Would you transcribe the whole listing exactly and drop its images?

* _RAW DATA_
━━━━━━
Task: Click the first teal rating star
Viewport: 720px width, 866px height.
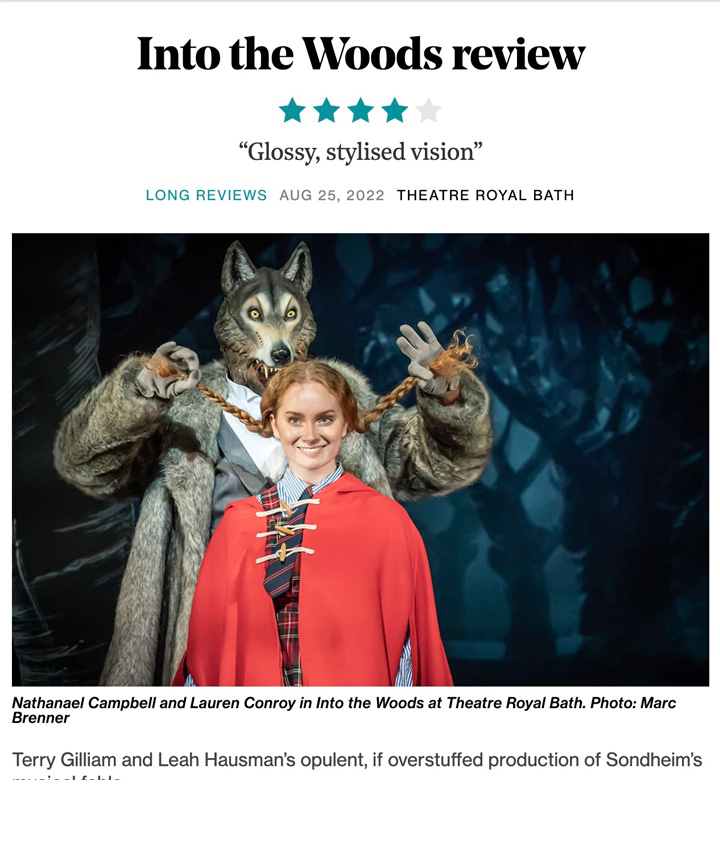Action: 292,110
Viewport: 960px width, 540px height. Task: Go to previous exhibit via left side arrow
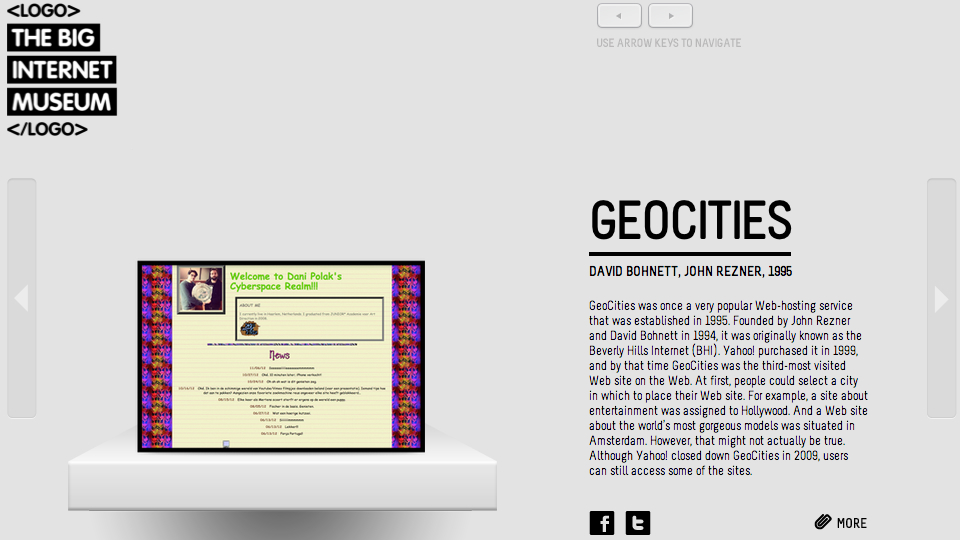click(x=21, y=298)
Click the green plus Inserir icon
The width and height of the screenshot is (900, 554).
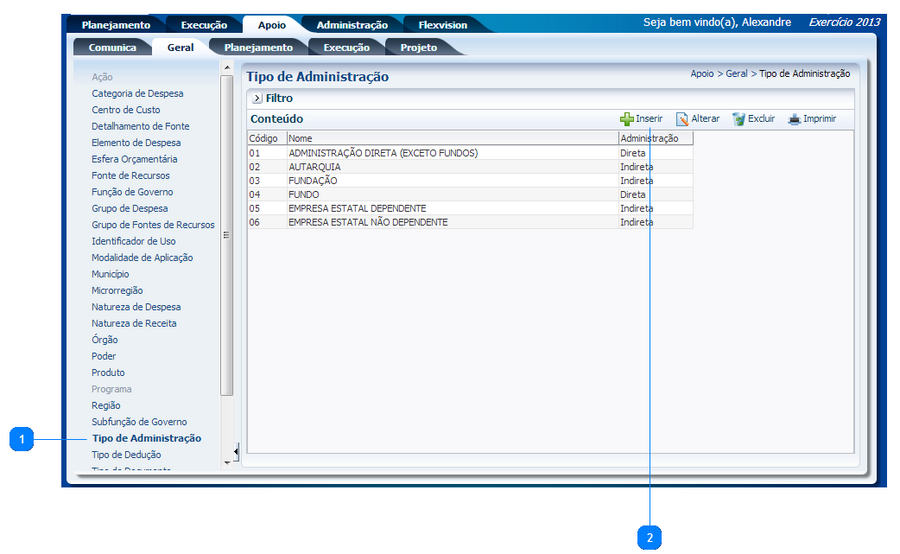(x=627, y=119)
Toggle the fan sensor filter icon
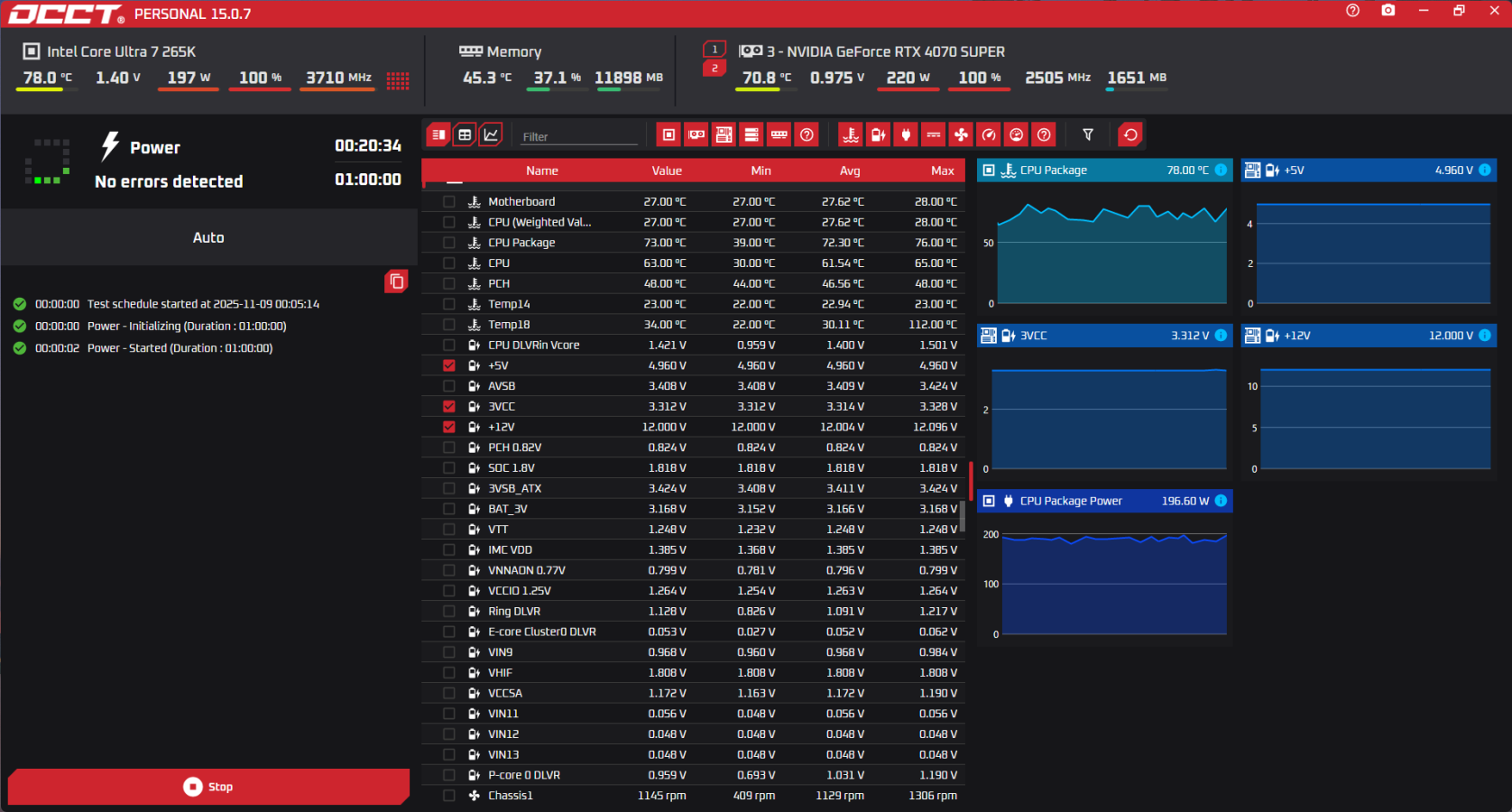Image resolution: width=1512 pixels, height=812 pixels. 961,135
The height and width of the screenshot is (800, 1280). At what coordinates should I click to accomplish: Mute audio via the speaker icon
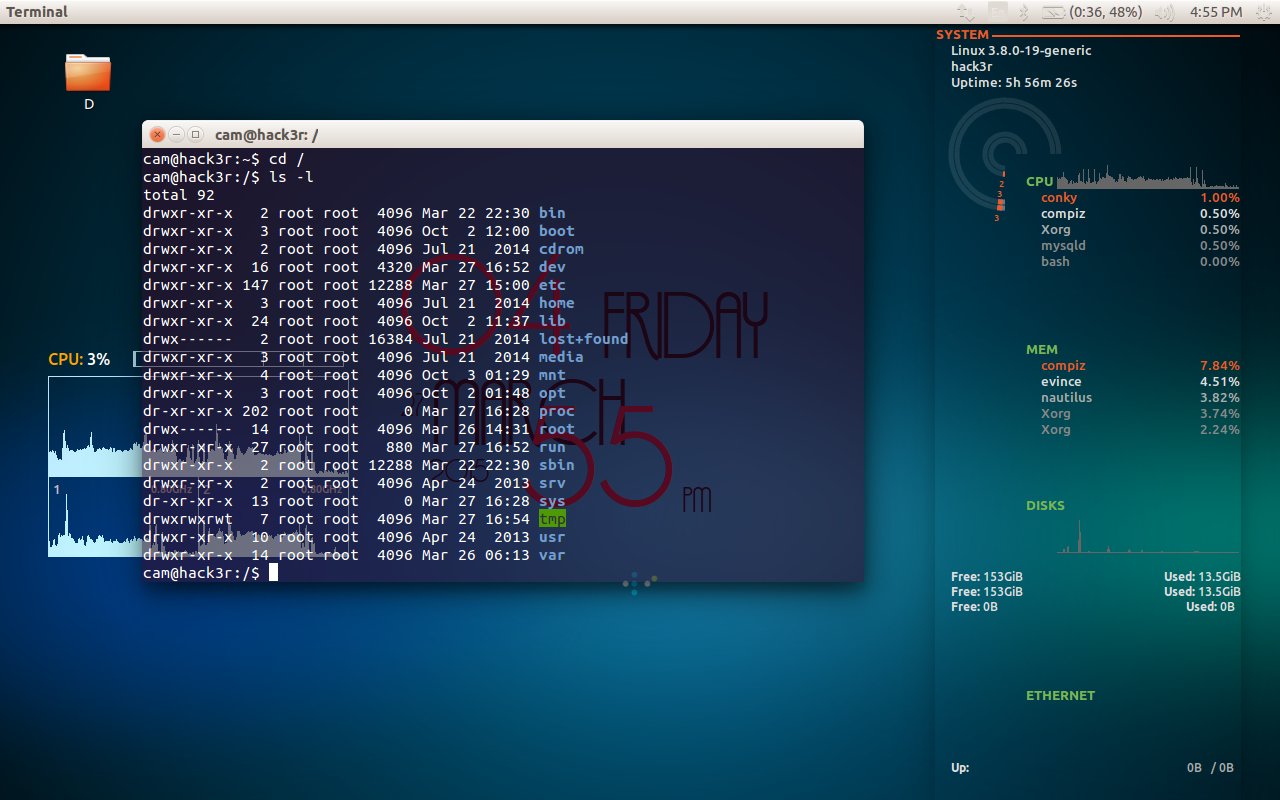(x=1163, y=12)
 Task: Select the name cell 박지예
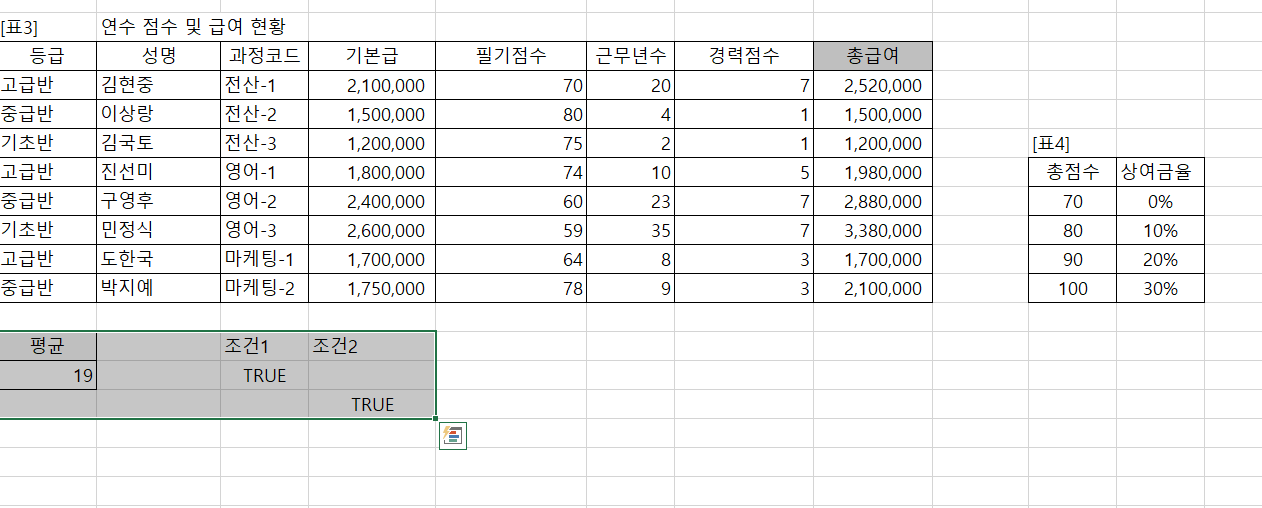[127, 289]
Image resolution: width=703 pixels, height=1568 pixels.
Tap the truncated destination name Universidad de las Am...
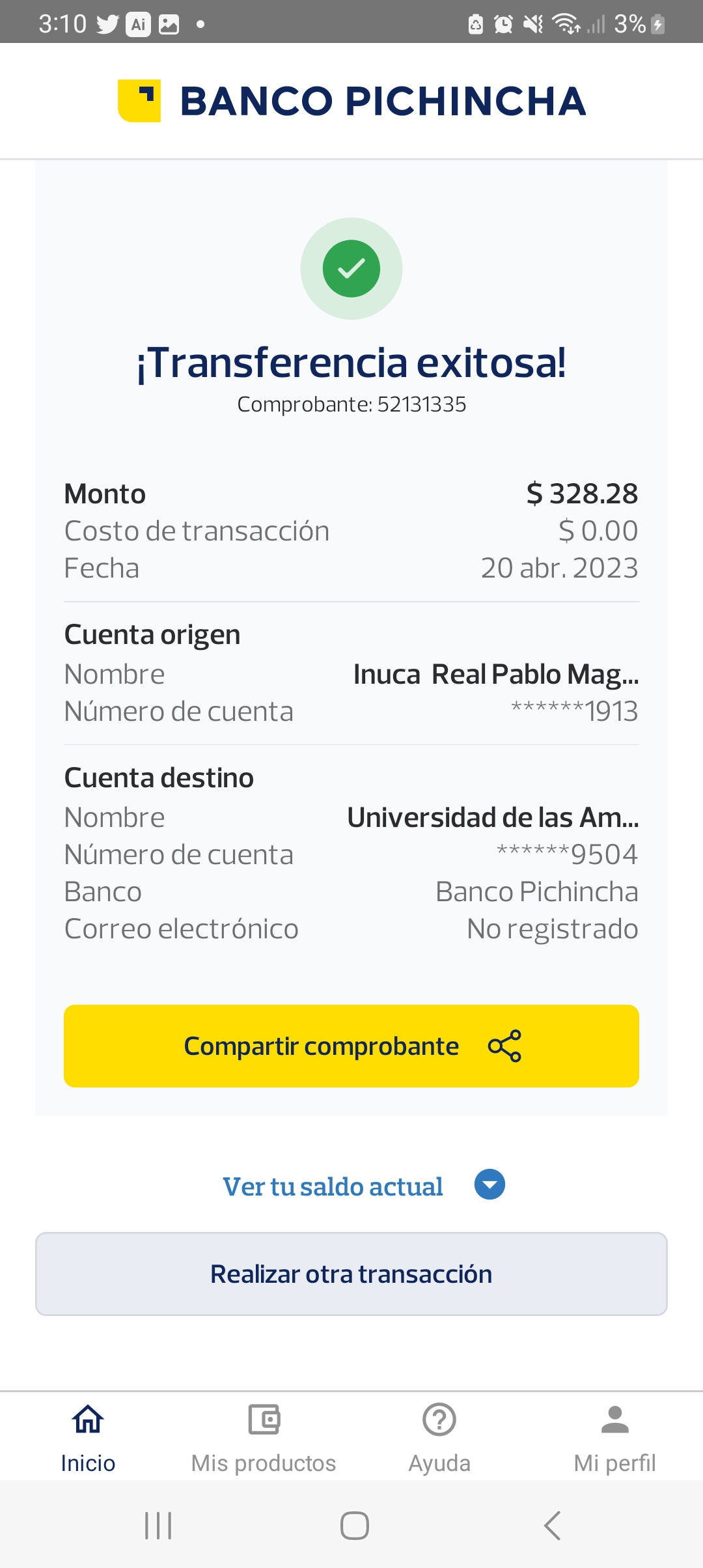point(493,818)
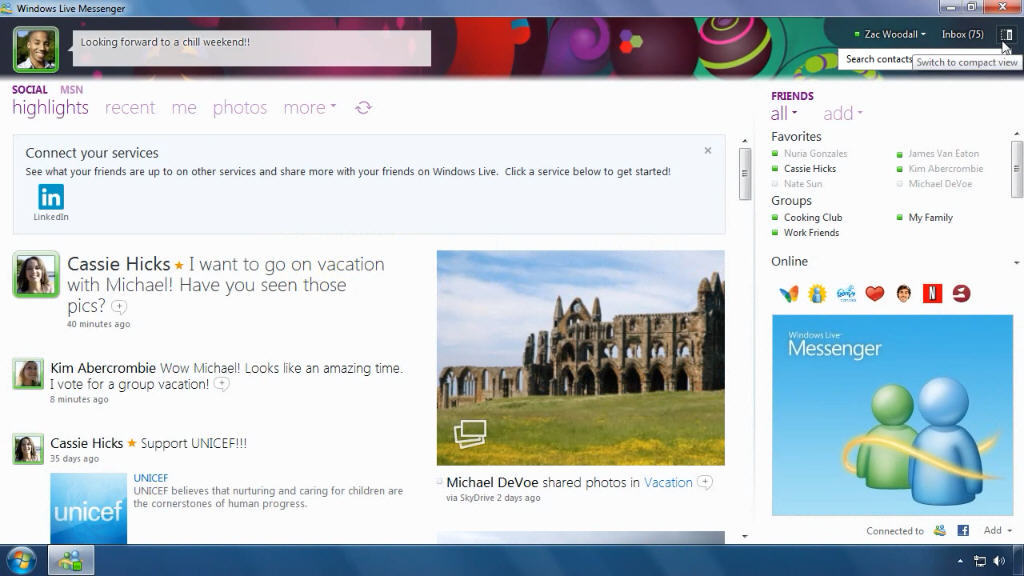The width and height of the screenshot is (1024, 576).
Task: Click the Windows Live Messenger connected service icon
Action: coord(940,531)
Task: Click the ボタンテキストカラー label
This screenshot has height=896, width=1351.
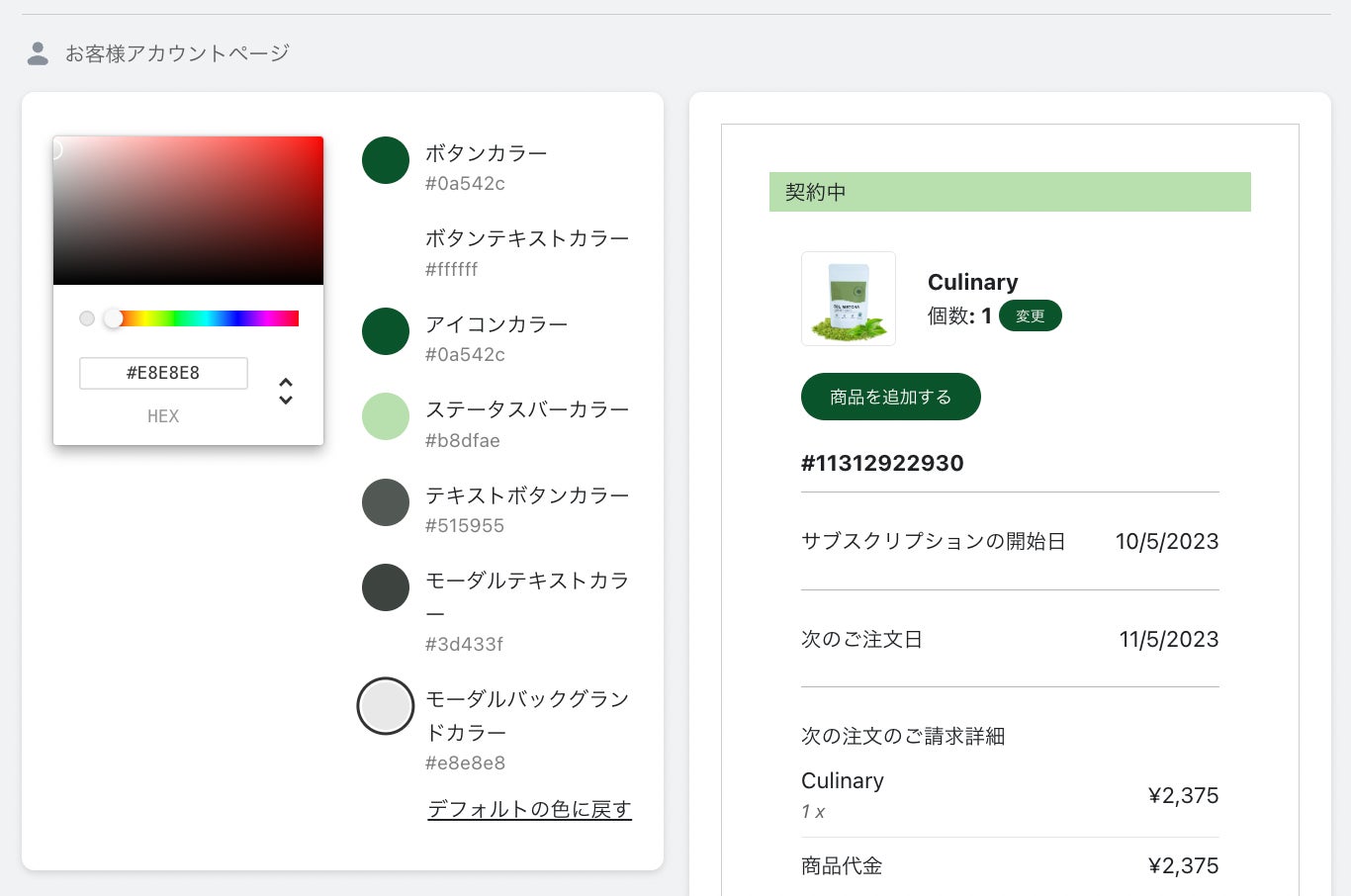Action: [527, 238]
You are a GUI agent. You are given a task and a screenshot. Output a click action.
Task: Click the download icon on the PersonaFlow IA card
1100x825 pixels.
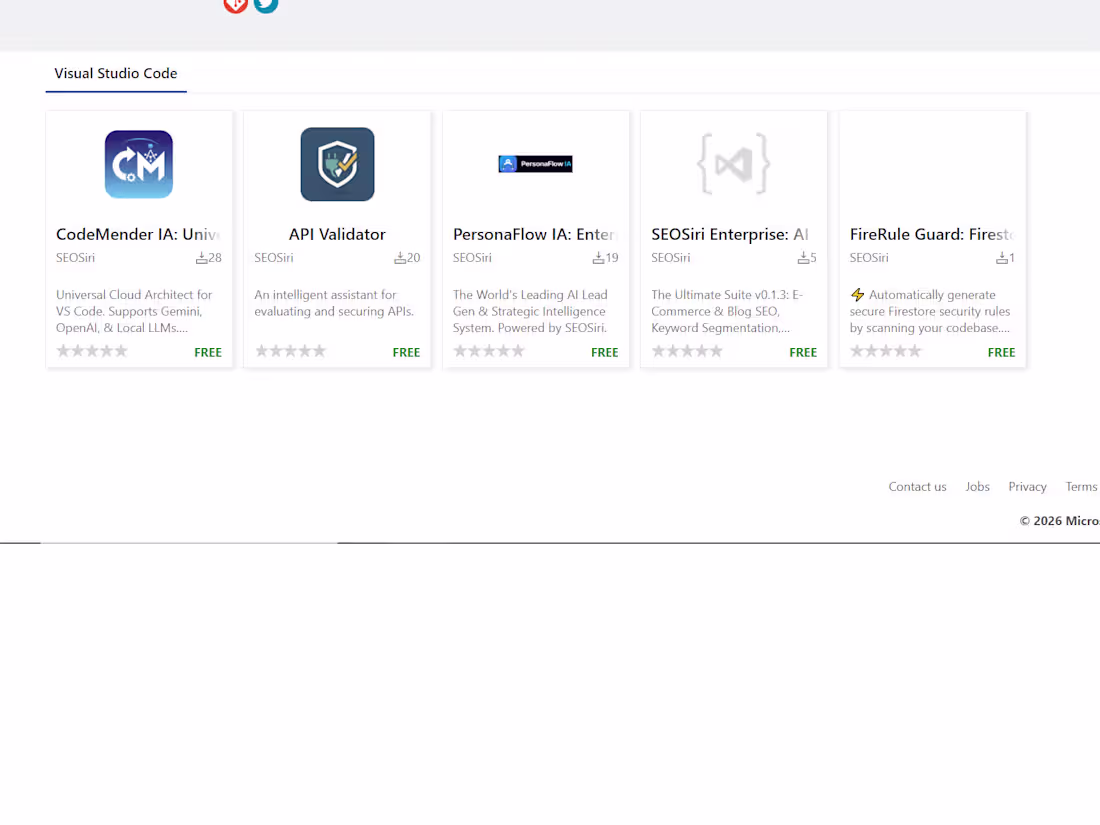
━━━━━━
* _FINAL ANSWER_
Task: Click the first teal rating star
Viewport: 720px width, 866px height.
Action: 292,110
Viewport: 960px width, 540px height. Task: Go to previous exhibit via left side arrow
click(x=21, y=298)
Click the green plus Inserir icon
The width and height of the screenshot is (900, 554).
(x=627, y=119)
Toggle the fan sensor filter icon
Image resolution: width=1512 pixels, height=812 pixels. 961,135
The height and width of the screenshot is (800, 1280). At what coordinates should I click to accomplish: Mute audio via the speaker icon
(x=1163, y=12)
 Task: Select the name cell 박지예
[127, 289]
Image resolution: width=703 pixels, height=1568 pixels.
Tap the truncated destination name Universidad de las Am...
point(493,818)
The width and height of the screenshot is (1024, 576).
Task: Click the Windows Live Messenger connected service icon
Action: coord(940,531)
Task: Click the ボタンテキストカラー label
This screenshot has height=896, width=1351.
Action: [527, 238]
You are a GUI agent. You are given a task and a screenshot. Output a click action.
Task: Click the download icon on the PersonaFlow IA card
1100x825 pixels.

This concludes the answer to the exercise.